Au-delà de la cause, c’est d’ailleurs dans l’espoir de trouver un employé de qualité que M. Dionne a embarqué dans ce projet. «Dans les dernières années, la pénurie de main-d’oeuvre nous a vraiment affectés. J’ai dû passer une quinzaine d’employés et chaque fois, ça ne fonctionnait pas. Je m’étais même fait à l’idée d’arrêter les recherches et de simplement accepter moins de «job». Mais quand j’ai vu que Pavel était mécanicien et que notre première rencontre par Zoom s’était bien passée, j’ai vraiment eu un bon «feeling»», se souvient le Magogois.

Sa première impression s’est vite confirmée. En plus d’être très travaillant, Pavel a apporté des connaissances que très peu de gens détiennent dans la région et même au Québec, selon Tristan Dionne, soit dans le domaine des clés de voiture. Le garage a même ouvert un nouveau département il y a quelques semaines et depuis, ce n’est pas le travail qui manque. «Comme beaucoup d’Ukrainiens, Pavel est vraiment surqualifié. En plus d’être une très bonne personne, il détient énormément de connaissances. En toute honnêteté, je dirais même qu’il est meilleur que moi!», lance en riant Tristan Dionne.

«La seule différence frappante entre lui et nous, c’est la vitesse à laquelle il travaille. Au Québec, on ne s’en rend pas compte, mais tout doit aller très vite. Quand les gens viennent pour un rendez-vous, ils sont déjà pressés de repartir. Les Ukrainiens ne sont pas habitués à cela. Pavel, à l’inverse, est une personne qui travaille méthodiquement en se disant que ça prendra le temps que ça prendra. Il n’avait pas ce sentiment d’urgence, mais il s’y habitue de plus en plus.»

L’expérience d’une vie

De son côté, Olga s’est trouvée un emploi dans le domaine de l’esthétisme où elle se plaît au quotidien. Quant à leurs enfants âgés de 4, 13 et 15 ans, ils se sont vite intégrés dans leurs écoles respectives. Pour leur père, ce nouveau chapitre n’aurait pas pu se dérouler d’une meilleure façon. «On a passé cinq mois en Allemagne sans être capable de recevoir de l’aide. Ici, on a obtenu tous nos papiers en seulement trois jours. On apprécie beaucoup que nos enfants aient commencé l’école rapidement. On a même accompagné notre garçon à une compétition de natation à Montréal, il y a quelques jours. On est content d’être ici», partage Pavel en utilisant une application de traduction.

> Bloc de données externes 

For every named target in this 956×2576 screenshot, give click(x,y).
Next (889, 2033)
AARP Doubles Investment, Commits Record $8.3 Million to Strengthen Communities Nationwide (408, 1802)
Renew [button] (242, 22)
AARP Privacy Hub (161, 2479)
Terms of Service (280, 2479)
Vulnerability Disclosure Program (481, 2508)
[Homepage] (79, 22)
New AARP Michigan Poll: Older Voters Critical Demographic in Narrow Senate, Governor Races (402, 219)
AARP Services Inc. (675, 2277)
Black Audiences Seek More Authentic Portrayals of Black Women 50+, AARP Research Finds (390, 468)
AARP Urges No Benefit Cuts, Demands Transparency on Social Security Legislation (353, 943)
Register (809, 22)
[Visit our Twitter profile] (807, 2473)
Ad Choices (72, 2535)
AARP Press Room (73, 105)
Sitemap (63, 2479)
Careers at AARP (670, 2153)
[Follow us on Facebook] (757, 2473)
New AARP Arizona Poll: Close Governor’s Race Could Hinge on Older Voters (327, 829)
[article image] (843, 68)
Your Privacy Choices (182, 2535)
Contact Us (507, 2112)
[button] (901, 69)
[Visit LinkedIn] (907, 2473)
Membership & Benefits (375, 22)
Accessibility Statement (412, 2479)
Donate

Par ailleurs, l’adaptation s’est si bien passée qu’Olga a réussi à convaincre son frère, Illia, de venir s’installer à son tour à Magog. Ce dernier est arrivé il y a à peine quelques semaines après quelques années passées en Pologne.

On peut se douter que ces Ukrainiens auront une reconnaissance éternelle envers Tristan et sa conjointe, qui leur ont offert une deuxième chance. Mais le Magogois assure que ce sentiment est totalement partagé. «D’accueillir Pavel et sa famille, c’est assurément l’une des plus belles choses qui m’est arrivée dans la vie. J’ai gagné à la fois un ami et un travailleur qui a des tonnes de connaissances. Si c’était à refaire, je recommencerais les yeux fermés», conclut-il.